All that is wanted is a word-for-word copy of the line with "Contact Us (332, 2198)" and every line after it in the data below.

Stored records:

* * *

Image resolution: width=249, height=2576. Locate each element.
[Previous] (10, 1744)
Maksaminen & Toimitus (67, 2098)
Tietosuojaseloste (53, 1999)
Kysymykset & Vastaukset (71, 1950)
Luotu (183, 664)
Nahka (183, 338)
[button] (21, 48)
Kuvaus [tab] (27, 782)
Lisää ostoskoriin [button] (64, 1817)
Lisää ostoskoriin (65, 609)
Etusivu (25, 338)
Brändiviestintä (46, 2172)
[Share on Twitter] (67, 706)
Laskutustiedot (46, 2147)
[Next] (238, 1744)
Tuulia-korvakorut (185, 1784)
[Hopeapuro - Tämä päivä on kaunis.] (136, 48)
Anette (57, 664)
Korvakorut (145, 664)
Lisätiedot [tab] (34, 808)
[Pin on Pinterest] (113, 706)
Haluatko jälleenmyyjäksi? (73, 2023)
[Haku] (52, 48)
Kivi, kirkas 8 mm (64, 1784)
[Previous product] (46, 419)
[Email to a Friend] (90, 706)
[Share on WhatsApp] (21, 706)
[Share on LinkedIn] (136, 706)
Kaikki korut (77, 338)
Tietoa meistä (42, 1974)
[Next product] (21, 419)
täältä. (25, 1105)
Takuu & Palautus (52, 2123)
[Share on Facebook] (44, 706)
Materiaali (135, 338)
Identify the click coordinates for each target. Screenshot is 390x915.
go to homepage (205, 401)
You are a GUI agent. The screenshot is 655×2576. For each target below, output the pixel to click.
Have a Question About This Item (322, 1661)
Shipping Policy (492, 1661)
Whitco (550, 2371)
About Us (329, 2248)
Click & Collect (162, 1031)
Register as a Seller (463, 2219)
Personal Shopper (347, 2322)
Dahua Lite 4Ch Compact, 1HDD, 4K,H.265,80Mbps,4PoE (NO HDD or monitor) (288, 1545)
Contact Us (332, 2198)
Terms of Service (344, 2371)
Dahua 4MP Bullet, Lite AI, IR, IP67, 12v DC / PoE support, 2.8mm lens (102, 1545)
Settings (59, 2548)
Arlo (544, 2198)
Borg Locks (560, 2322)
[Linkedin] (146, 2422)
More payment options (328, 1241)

* * *

> **Answer below**
Contact Us (332, 2198)
Terms of Service (344, 2371)
Dahua 4MP Bullet, Lite AI, IR, IP67, 12v DC / PoE support, 2.8mm lens (102, 1545)
Settings (59, 2548)
Arlo (544, 2198)
Borg Locks (560, 2322)
[Linkedin] (146, 2422)
More payment options (328, 1241)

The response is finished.